Disruption of an oligomeric interface prevents allosteric inhibition of Escherichia coli class Ia ribonucleotide reductase.

Ribonucleotide reductases (RNRs) convert ribonucleotides to deoxynucleotides, a process essential for DNA biosynthesis and repair. Class Ia RNRs require two dimeric subunits for activity: an α2 subunit that houses the active site and allosteric regulatory sites and a β2 subunit that houses the diferric tyrosyl radical cofactor. Ribonucleotide reduction requires that both subunits form a compact α2 β2 state allowing for radical transfer from β2 to α2 RNR activity is regulated allosterically by dATP, which inhibits RNR, and by ATP, which restores activity. For the well-studied Escherichia coli class Ia RNR, dATP binding to an allosteric site on α promotes formation of an α4 β4 ring-like state. Here, we investigate whether the α4 β4 formation causes or results from RNR inhibition.
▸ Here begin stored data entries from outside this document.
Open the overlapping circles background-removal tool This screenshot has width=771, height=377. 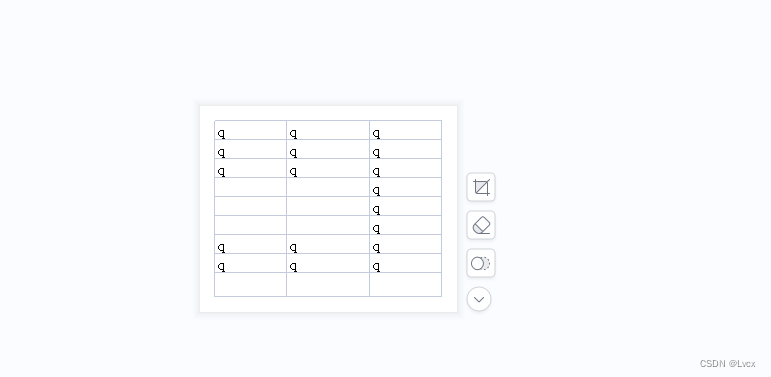pos(481,263)
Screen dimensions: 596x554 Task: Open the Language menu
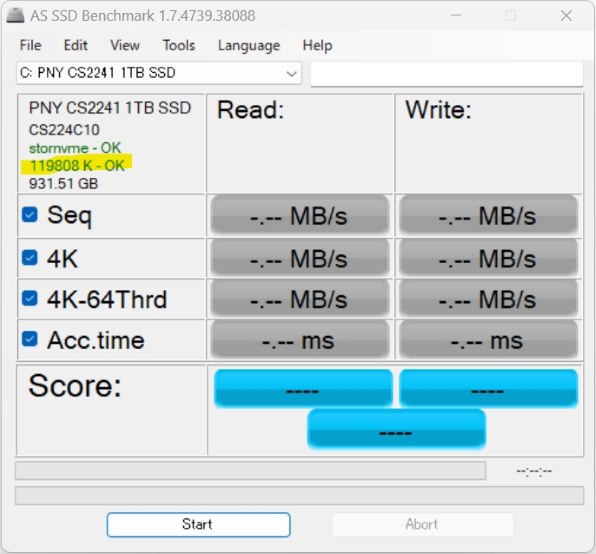(249, 45)
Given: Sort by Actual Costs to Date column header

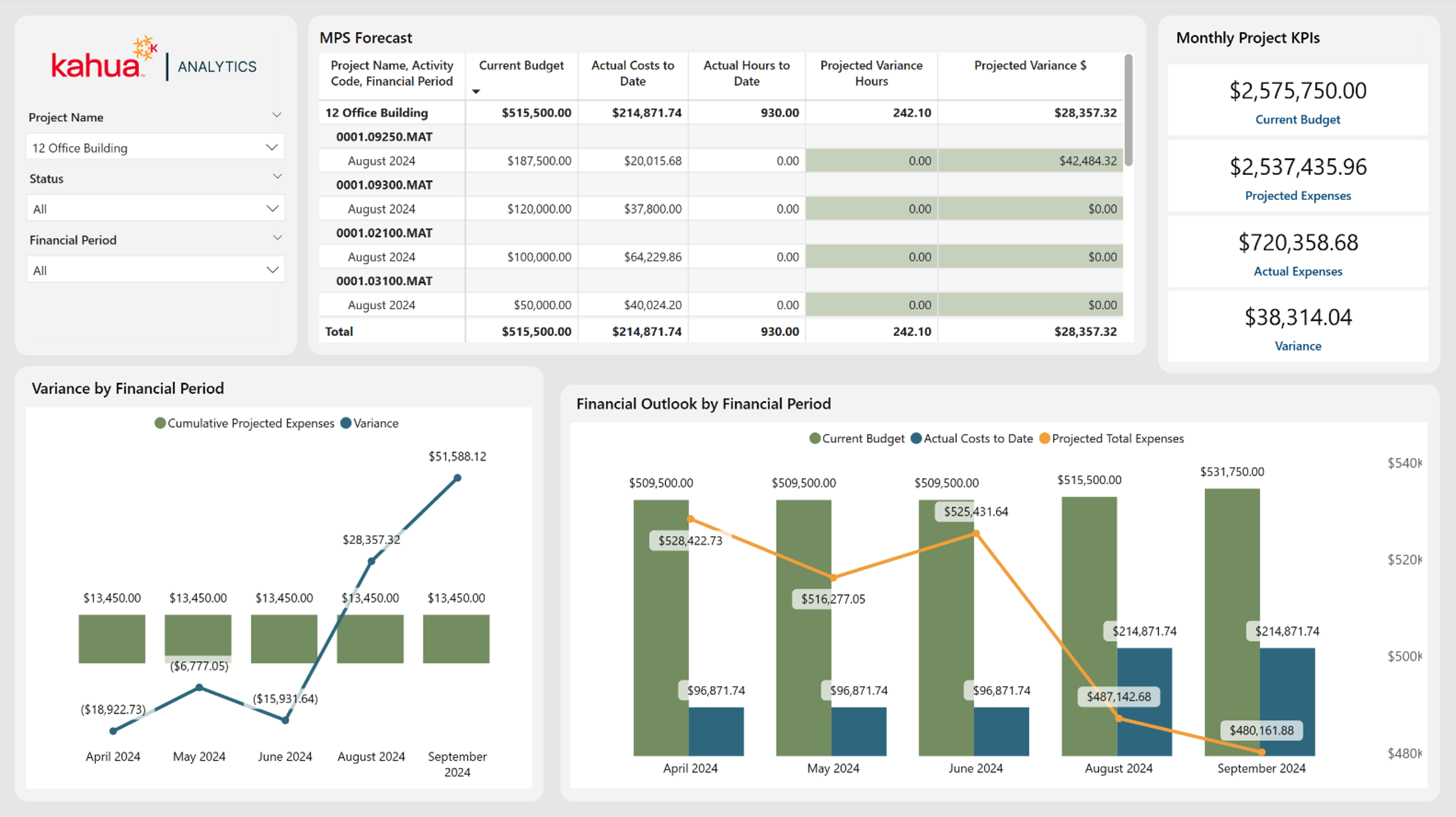Looking at the screenshot, I should [x=632, y=73].
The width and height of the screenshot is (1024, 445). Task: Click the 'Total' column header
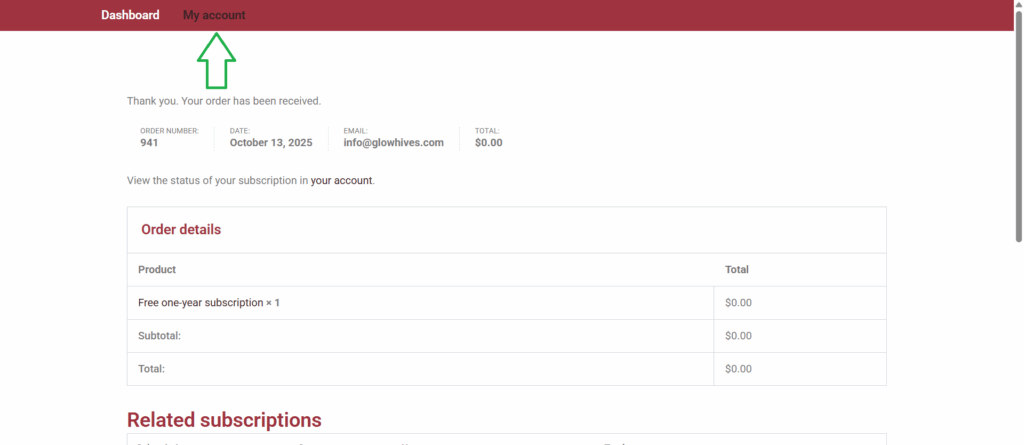[x=736, y=270]
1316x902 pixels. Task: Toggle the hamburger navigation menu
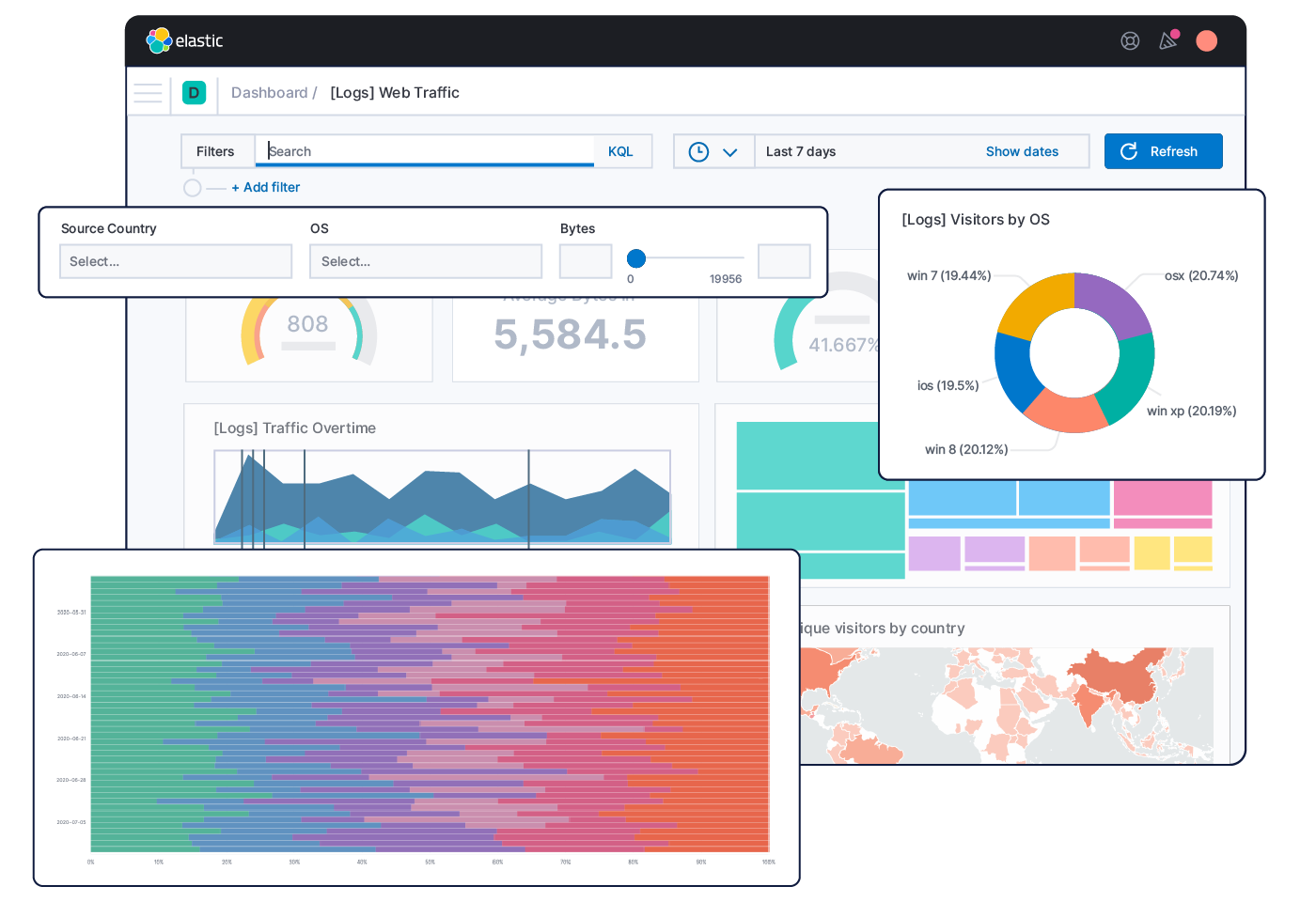point(148,92)
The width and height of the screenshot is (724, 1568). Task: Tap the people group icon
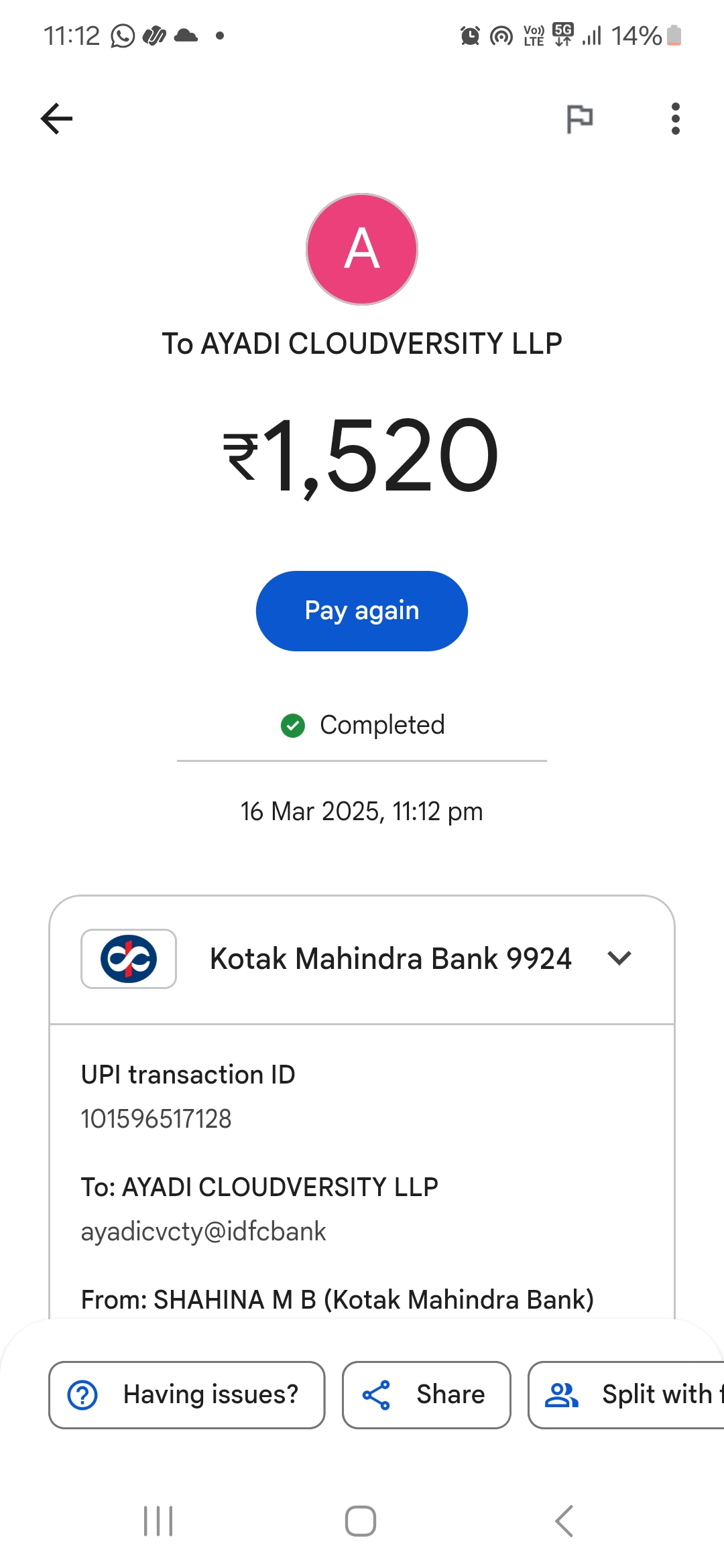tap(562, 1395)
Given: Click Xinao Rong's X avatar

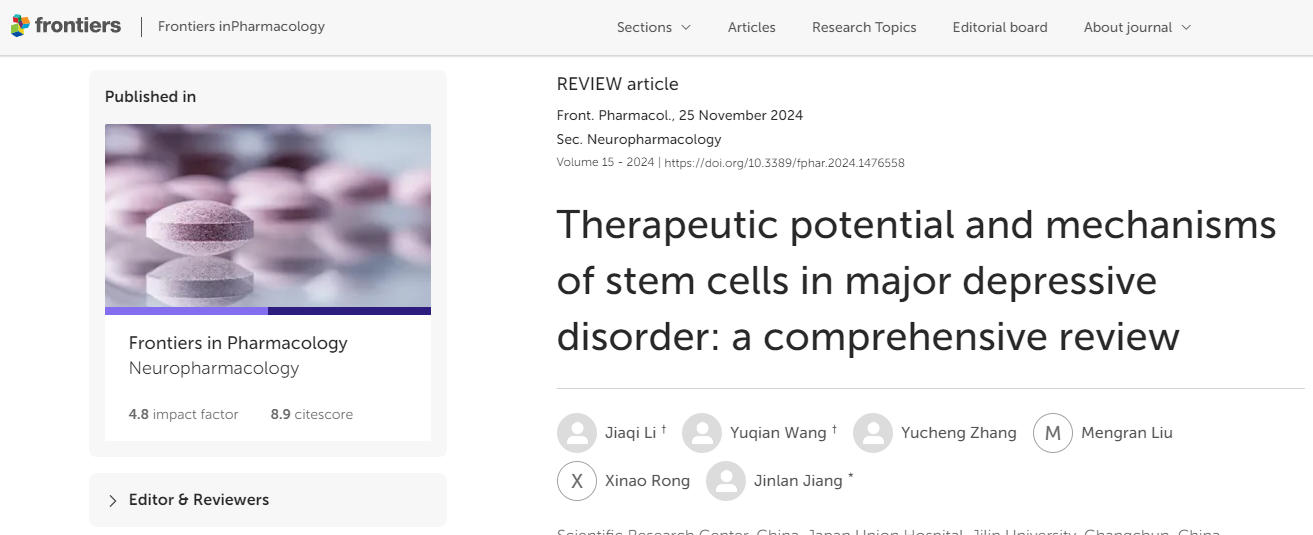Looking at the screenshot, I should (x=576, y=481).
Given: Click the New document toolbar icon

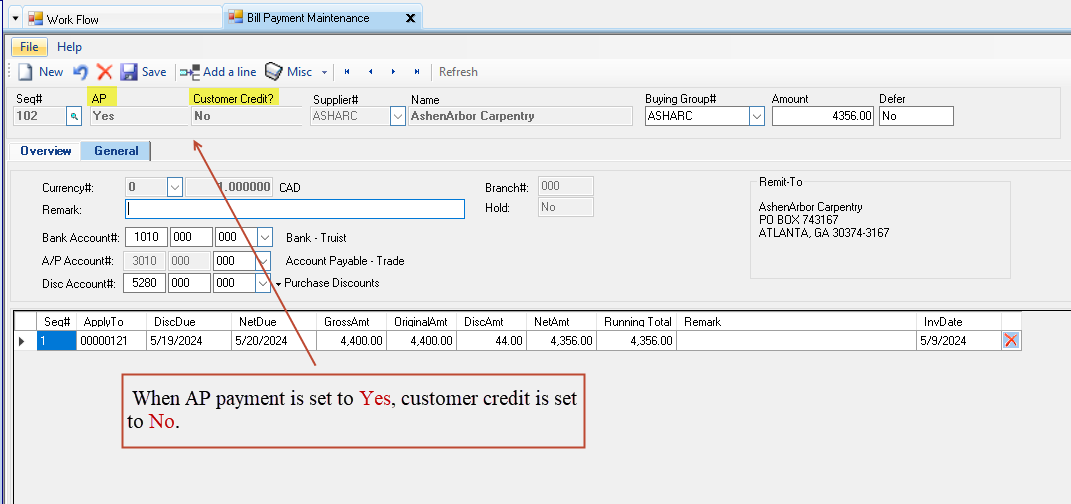Looking at the screenshot, I should pos(27,72).
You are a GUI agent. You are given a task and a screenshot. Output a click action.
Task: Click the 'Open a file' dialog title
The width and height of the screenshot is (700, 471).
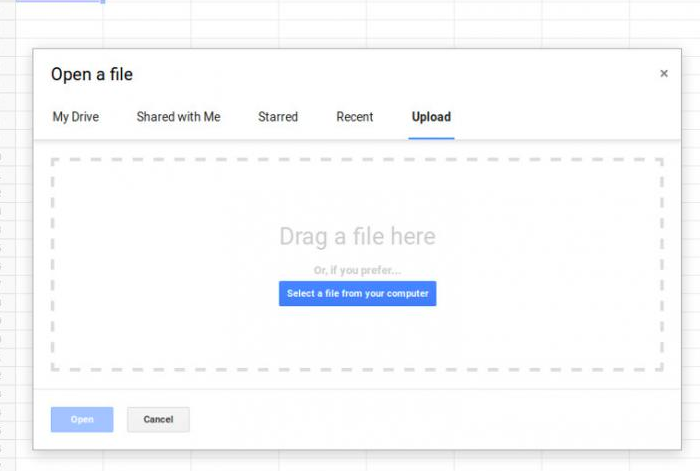click(92, 74)
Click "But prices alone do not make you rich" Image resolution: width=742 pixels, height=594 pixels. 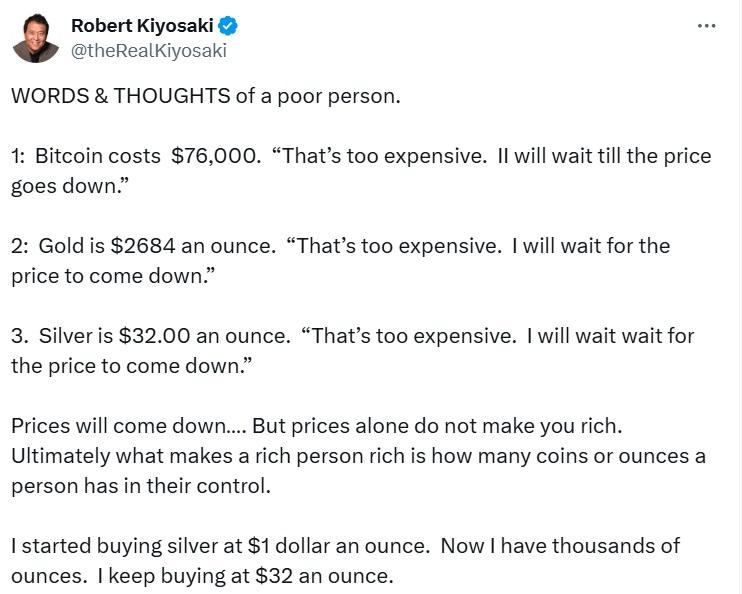[436, 424]
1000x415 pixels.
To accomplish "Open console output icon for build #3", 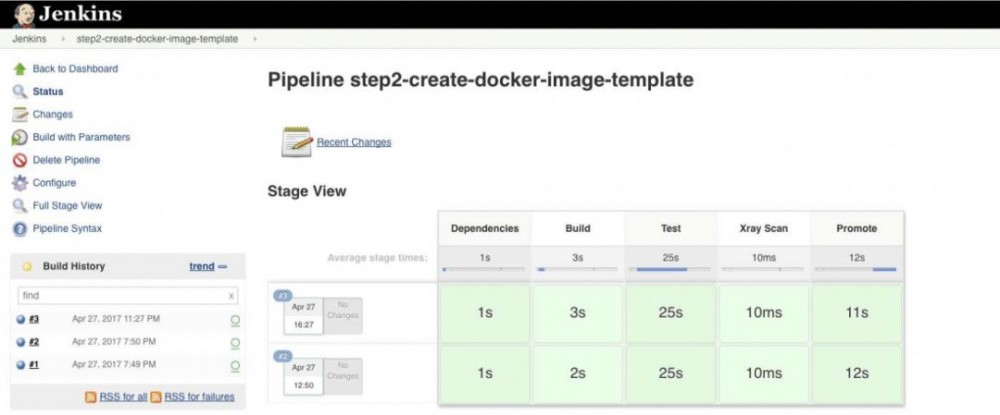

We demonstrate that substitutions at the α-β interface (S37D/S39A-α2 , S39R-α2 , S39F-α2 , E42K-α2 , or L43Q-α2 ) that disrupt the α4 β4 oligomer abrogate dATP-mediated inhibition, consistent with the idea that α4 β4 formation is required for dATP's allosteric inhibition of RNR. Our results further reveal that the α-β interface in the inhibited state is highly sensitive to manipulation, with a single substitution interfering with complex formation. We also discover that residues at the α-β interface whose substitution has previously been shown to cause a mutator phenotype in Escherichia coli ( i.e. S39F-α2 or E42K-α2 ) are impaired only in their activity regulation, thus linking this phenotype with the inability to allosterically down-regulate RNR. Whereas the cytotoxicity of RNR inhibition is well-established, these data emphasize the importance of down-regulation of RNR activity.